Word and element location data
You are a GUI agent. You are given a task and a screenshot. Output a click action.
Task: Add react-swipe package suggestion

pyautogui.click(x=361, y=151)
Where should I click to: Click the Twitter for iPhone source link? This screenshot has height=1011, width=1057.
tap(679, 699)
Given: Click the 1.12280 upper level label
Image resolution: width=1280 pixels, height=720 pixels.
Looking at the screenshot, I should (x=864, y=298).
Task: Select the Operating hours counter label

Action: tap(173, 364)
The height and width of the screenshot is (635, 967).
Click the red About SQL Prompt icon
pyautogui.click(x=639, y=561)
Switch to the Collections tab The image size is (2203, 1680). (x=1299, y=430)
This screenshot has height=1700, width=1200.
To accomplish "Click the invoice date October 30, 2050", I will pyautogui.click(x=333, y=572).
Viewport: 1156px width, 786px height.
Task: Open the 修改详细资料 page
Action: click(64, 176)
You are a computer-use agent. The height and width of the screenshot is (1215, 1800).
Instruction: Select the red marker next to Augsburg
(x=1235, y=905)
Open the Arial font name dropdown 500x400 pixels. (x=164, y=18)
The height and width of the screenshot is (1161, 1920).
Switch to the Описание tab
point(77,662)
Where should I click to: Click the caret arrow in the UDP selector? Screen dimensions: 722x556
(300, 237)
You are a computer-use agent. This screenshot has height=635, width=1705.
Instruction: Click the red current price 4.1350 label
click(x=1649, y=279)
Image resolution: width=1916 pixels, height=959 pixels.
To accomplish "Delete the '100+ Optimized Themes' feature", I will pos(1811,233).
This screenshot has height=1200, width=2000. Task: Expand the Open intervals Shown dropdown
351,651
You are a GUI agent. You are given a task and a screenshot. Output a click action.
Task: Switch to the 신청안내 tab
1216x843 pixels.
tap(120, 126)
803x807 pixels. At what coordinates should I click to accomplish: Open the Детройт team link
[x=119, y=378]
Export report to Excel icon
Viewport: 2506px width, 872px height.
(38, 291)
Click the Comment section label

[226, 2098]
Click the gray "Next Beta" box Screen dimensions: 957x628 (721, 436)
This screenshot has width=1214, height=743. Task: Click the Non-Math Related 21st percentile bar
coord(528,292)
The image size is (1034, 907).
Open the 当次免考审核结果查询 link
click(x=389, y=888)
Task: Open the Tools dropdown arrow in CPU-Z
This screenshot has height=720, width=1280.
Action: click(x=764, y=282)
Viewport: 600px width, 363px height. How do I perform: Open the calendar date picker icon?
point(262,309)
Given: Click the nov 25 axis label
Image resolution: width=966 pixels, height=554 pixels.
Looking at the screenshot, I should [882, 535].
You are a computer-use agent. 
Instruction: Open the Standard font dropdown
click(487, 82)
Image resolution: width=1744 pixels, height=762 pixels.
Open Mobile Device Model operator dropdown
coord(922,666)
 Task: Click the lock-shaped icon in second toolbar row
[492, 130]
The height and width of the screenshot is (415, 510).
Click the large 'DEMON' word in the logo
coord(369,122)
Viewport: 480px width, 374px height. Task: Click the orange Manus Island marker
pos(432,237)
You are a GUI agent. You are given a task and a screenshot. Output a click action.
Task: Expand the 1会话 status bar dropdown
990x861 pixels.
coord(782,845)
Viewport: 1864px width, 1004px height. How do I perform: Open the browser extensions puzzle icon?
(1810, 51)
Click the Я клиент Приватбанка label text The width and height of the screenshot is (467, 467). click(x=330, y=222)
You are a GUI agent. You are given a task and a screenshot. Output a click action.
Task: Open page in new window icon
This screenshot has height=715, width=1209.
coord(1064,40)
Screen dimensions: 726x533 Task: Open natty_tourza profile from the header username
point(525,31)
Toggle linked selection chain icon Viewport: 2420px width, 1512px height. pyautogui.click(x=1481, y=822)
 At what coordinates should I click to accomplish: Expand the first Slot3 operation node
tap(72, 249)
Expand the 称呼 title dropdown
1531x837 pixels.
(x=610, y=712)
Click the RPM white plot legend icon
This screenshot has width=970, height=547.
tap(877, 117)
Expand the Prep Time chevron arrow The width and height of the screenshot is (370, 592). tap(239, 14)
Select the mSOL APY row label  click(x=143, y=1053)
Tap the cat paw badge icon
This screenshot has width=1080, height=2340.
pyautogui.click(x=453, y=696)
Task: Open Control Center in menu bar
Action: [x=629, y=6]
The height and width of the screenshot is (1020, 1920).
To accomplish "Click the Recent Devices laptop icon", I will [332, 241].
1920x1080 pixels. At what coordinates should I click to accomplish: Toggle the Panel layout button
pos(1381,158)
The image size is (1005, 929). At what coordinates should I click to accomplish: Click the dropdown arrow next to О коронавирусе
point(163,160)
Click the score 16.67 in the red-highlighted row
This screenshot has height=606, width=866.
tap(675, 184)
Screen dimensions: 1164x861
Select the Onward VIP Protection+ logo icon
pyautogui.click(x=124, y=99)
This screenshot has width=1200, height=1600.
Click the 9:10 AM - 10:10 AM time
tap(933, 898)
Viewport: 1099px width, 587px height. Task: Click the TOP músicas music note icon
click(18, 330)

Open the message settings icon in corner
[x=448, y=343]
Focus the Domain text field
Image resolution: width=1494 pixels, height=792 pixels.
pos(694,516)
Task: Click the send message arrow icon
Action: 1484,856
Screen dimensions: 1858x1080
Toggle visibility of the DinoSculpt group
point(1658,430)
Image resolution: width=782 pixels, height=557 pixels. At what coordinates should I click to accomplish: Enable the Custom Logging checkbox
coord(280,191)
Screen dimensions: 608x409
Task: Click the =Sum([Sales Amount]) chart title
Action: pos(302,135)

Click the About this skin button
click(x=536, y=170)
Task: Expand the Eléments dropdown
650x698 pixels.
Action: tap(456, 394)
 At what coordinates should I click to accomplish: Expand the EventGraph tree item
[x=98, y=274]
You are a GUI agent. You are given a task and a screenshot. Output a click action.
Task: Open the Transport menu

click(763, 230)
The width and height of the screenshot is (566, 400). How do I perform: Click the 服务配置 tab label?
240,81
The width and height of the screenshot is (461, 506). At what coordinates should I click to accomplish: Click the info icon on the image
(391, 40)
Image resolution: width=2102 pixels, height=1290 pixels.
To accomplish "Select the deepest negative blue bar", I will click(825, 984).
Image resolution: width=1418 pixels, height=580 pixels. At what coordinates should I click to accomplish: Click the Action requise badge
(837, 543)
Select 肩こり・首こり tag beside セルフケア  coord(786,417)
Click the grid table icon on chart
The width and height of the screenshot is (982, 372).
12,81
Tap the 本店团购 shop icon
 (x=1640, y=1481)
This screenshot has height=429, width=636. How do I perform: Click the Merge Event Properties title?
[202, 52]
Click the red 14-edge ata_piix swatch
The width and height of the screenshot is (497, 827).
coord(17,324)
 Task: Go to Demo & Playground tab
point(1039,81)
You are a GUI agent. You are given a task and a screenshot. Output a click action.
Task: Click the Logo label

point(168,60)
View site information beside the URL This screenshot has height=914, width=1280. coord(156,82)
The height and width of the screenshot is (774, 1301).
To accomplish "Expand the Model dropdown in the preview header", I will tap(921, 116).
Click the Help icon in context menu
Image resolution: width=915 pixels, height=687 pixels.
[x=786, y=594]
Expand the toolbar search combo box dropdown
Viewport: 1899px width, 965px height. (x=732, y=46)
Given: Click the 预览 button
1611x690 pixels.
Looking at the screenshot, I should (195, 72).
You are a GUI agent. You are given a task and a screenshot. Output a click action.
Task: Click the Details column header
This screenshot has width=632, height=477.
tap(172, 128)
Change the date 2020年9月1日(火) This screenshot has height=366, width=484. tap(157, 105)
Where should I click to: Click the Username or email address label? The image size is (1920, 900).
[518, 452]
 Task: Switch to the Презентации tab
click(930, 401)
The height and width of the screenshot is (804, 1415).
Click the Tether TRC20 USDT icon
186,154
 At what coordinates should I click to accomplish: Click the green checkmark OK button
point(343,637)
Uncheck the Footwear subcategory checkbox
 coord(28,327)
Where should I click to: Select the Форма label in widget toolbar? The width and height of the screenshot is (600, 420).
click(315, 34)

- [Direction] Express the data starting at the line that contains "Click the gray" and ending at the line that contains "point(262,309)" as a Markdown table with the columns Row and Line. Leave out any blank lines.

- [Answer for this exercise]
| Row | Line |
|---|---|
| 1 | Click the gray "Next Beta" box Screen dimensions: 957x628 (721, 436) |
| 2 | This screenshot has width=1214, height=743. Task: Click the Non-Math Related 21st percentile bar |
| 3 | coord(528,292) |
| 4 | The image size is (1034, 907). |
| 5 | Open the 当次免考审核结果查询 link |
| 6 | click(x=389, y=888) |
| 7 | Task: Open the Tools dropdown arrow in CPU-Z |
| 8 | This screenshot has height=720, width=1280. |
| 9 | Action: click(x=764, y=282) |
| 10 | Viewport: 600px width, 363px height. How do I perform: Open the calendar date picker icon? |
| 11 | point(262,309) |